**STATED PROBLEM**
Rewrite the stretch of the listing from the line containing "Image resolution: width=400" through the line containing "[x=230, y=133]", with its request included. Scale each answer coordinate by 2.2 and round to the nearest whole number, with halves rounded up, and leave the pictures out.

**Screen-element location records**
☆ ☆ ☆ ☆
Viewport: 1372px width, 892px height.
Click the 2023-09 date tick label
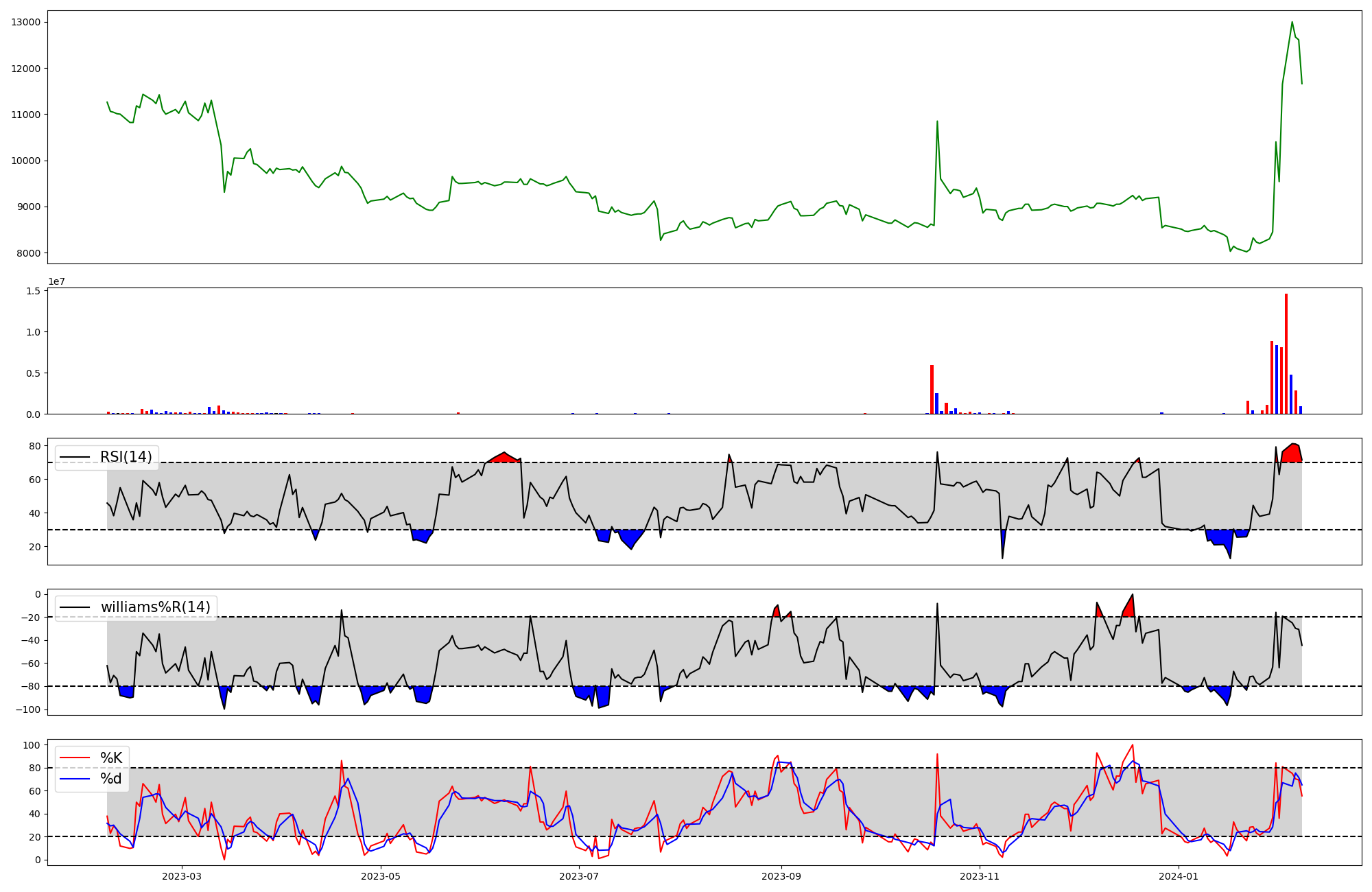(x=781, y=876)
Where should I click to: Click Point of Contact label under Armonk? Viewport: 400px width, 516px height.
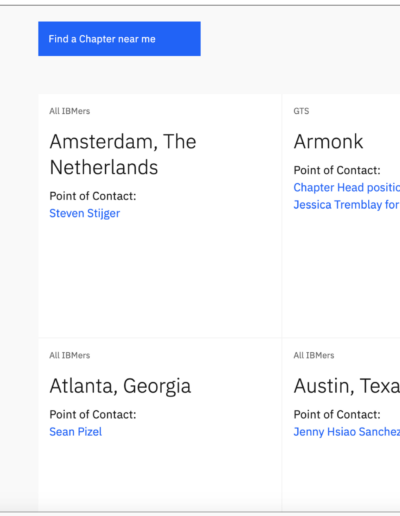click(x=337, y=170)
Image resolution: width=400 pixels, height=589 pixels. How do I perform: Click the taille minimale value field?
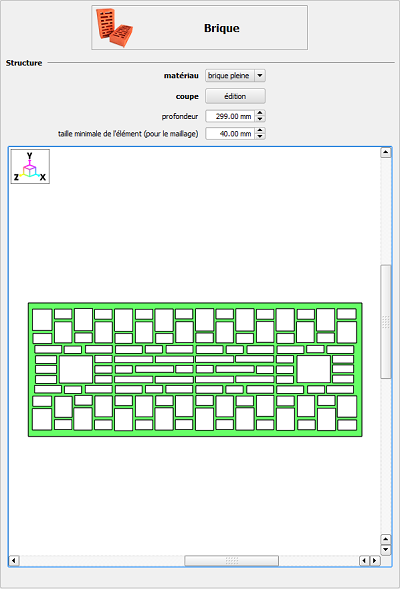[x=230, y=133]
☆ ☆ ☆ ☆
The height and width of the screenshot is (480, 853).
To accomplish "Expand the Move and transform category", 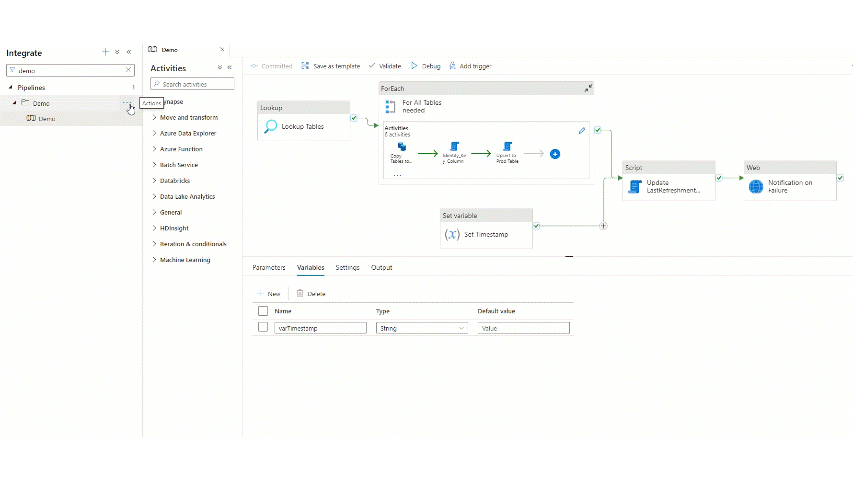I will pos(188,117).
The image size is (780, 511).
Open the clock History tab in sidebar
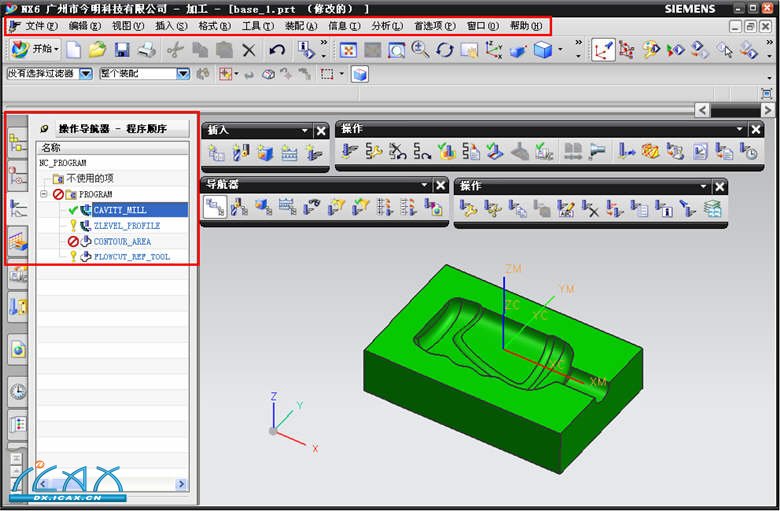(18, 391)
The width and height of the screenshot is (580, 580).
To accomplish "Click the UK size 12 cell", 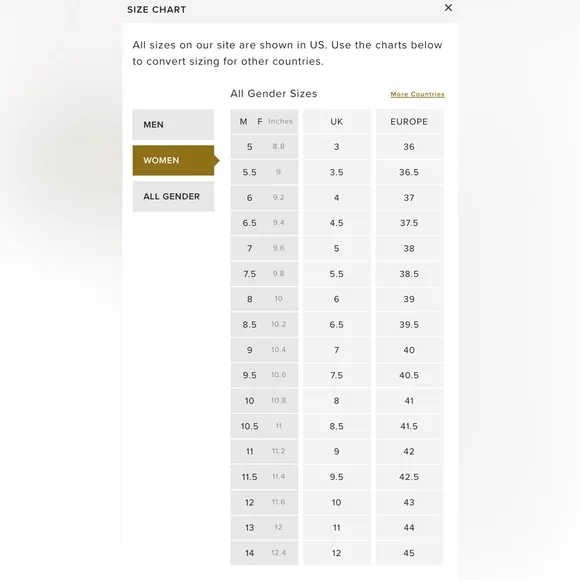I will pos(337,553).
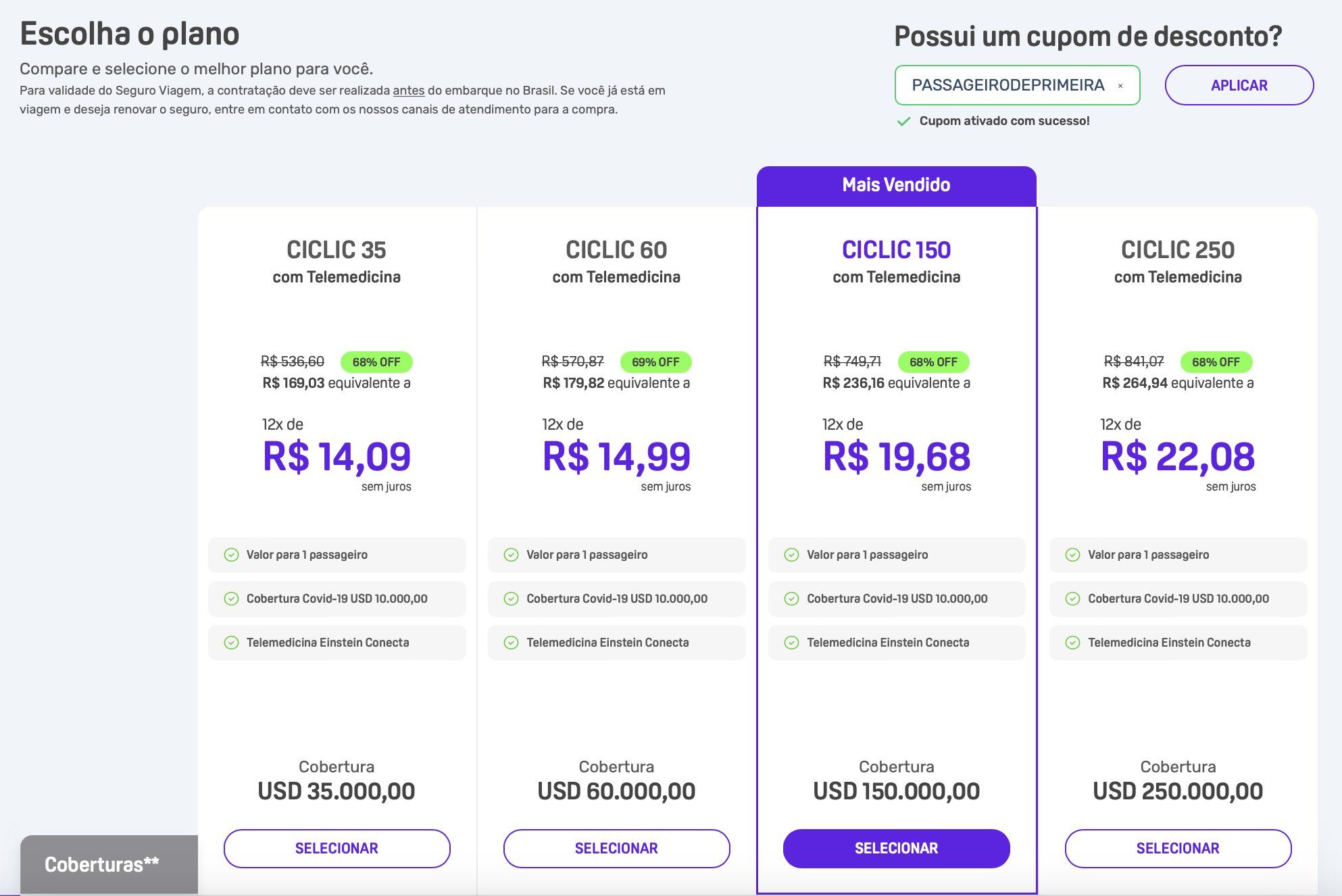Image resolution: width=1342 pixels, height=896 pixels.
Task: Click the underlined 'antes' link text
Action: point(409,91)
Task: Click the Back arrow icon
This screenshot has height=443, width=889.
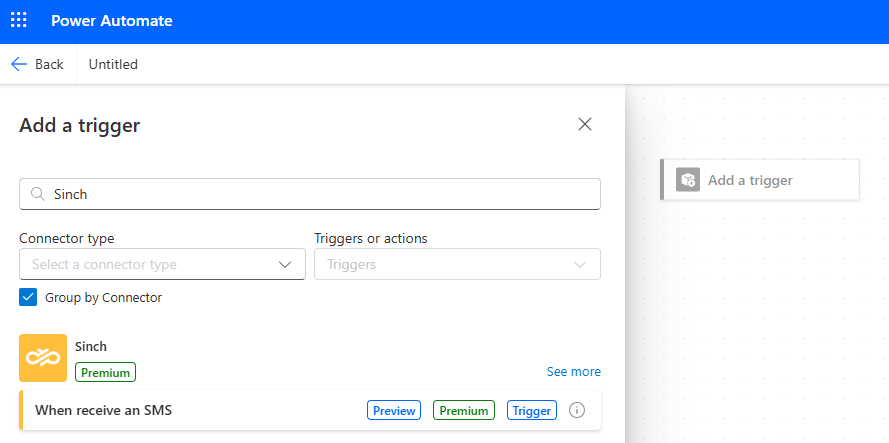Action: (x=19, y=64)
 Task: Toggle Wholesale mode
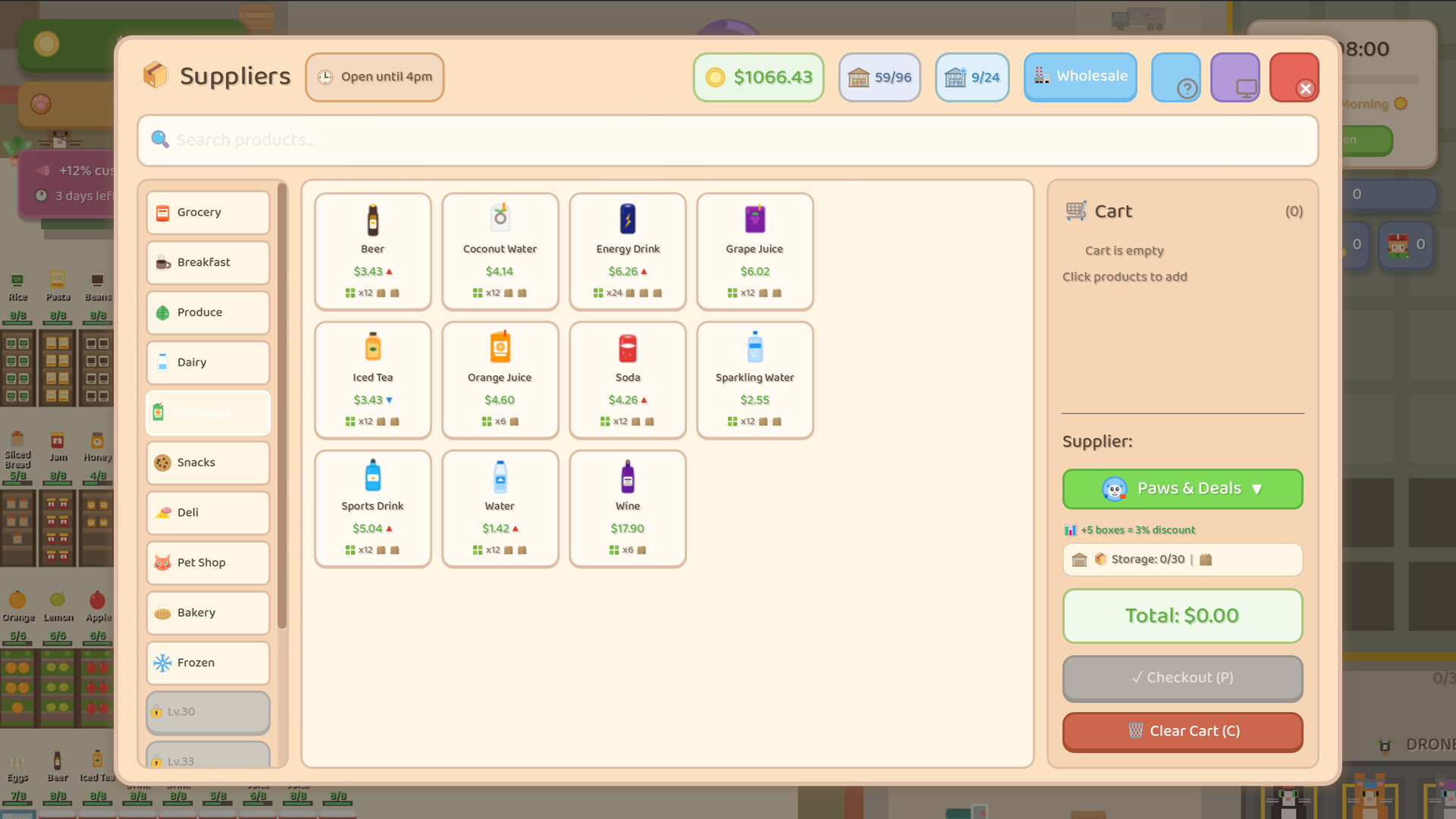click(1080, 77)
☆ ☆ ☆ ☆
**OUTPUT**
Image resolution: width=400 pixels, height=589 pixels. How do I perform: Click the taille minimale value field?
[x=506, y=293]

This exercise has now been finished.